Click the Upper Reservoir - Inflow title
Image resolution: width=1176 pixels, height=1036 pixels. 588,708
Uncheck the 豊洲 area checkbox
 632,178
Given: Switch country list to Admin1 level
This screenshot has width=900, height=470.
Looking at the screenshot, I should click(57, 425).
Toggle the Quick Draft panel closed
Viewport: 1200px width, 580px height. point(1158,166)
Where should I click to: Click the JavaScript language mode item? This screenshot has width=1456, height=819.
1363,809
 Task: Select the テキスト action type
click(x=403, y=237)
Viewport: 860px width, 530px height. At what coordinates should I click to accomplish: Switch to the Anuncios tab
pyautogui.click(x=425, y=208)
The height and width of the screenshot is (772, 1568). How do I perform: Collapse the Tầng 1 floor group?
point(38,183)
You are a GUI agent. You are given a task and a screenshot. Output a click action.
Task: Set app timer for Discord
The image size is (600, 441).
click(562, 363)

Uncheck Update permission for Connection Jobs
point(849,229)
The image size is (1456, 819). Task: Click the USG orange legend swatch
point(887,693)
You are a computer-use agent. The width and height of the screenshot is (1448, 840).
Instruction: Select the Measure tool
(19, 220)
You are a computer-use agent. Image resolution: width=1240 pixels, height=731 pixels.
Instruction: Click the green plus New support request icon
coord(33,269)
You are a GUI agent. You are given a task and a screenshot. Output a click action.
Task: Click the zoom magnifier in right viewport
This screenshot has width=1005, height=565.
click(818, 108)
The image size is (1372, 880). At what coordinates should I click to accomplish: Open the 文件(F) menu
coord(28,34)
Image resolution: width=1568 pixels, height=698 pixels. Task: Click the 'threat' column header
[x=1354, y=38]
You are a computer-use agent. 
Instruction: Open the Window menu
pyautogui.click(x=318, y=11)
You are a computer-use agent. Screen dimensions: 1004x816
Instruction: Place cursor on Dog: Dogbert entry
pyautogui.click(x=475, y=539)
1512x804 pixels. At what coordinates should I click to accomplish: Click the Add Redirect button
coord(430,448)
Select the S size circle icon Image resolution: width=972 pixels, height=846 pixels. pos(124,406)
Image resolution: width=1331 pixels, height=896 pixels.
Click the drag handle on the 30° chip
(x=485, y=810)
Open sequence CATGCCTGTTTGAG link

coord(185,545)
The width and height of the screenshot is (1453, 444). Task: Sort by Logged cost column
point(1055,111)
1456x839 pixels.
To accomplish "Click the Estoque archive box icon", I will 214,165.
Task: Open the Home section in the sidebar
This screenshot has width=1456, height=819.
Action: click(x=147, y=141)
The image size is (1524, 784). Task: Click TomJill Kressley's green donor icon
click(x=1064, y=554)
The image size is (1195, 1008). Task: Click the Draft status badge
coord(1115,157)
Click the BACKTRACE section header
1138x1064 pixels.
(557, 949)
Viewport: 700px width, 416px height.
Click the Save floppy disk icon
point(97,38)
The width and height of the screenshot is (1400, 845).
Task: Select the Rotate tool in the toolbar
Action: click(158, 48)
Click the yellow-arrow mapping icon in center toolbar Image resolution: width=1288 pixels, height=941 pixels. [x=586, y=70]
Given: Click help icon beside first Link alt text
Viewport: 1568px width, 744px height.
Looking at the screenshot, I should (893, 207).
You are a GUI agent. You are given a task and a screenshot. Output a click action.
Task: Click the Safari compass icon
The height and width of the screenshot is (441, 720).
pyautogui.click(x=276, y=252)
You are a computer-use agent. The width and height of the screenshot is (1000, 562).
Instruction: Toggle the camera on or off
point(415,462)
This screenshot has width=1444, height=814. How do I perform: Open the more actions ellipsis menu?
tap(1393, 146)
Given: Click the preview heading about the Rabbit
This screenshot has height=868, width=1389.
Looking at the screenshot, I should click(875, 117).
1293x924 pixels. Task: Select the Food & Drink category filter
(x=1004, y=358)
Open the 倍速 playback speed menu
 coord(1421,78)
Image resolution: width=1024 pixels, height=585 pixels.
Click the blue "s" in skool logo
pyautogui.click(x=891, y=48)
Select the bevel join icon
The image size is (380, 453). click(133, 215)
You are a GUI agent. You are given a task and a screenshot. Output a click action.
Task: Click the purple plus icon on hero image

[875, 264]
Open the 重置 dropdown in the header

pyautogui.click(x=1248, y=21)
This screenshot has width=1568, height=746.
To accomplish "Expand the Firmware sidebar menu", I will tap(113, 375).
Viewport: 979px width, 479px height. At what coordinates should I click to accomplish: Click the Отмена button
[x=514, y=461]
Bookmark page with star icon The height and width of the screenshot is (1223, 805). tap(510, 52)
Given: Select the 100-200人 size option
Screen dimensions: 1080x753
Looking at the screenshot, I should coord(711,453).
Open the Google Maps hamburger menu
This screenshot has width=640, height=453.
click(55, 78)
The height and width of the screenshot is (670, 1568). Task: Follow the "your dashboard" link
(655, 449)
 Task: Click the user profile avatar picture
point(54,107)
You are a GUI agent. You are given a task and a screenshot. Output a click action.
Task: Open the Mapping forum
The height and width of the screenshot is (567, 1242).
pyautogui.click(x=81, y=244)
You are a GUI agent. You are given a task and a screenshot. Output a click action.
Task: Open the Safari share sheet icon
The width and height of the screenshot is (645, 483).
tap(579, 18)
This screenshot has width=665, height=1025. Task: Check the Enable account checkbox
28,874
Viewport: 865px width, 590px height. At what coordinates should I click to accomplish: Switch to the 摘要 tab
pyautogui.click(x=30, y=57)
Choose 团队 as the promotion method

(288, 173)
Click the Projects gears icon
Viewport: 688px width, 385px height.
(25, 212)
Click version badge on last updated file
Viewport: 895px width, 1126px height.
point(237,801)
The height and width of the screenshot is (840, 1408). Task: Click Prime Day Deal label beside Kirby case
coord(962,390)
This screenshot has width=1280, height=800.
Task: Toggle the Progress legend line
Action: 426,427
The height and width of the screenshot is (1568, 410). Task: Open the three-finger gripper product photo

____________

ЧТО НУЖНО СДЕЛАТЬ: Верни без изменений все строки от той, где стоит «Image resolution: width=1024», до той, где стоит «pyautogui.click(x=81, y=244)», включая обе.

РЕШЕНИЕ:
Image resolution: width=1024 pixels, height=585 pixels.
Click the blue "s" in skool logo
pyautogui.click(x=891, y=48)
Select the bevel join icon
The image size is (380, 453). click(133, 215)
You are a GUI agent. You are given a task and a screenshot. Output a click action.
Task: Click the purple plus icon on hero image

[875, 264]
Open the 重置 dropdown in the header

pyautogui.click(x=1248, y=21)
This screenshot has width=1568, height=746.
To accomplish "Expand the Firmware sidebar menu", I will tap(113, 375).
Viewport: 979px width, 479px height. At what coordinates should I click to accomplish: Click the Отмена button
[x=514, y=461]
Bookmark page with star icon The height and width of the screenshot is (1223, 805). tap(510, 52)
Given: Select the 100-200人 size option
Screen dimensions: 1080x753
Looking at the screenshot, I should coord(711,453).
Open the Google Maps hamburger menu
This screenshot has width=640, height=453.
click(55, 78)
The height and width of the screenshot is (670, 1568). Task: Follow the "your dashboard" link
(655, 449)
 Task: Click the user profile avatar picture
point(54,107)
You are a GUI agent. You are given a task and a screenshot. Output a click action.
Task: Open the Mapping forum
The height and width of the screenshot is (567, 1242).
pyautogui.click(x=81, y=244)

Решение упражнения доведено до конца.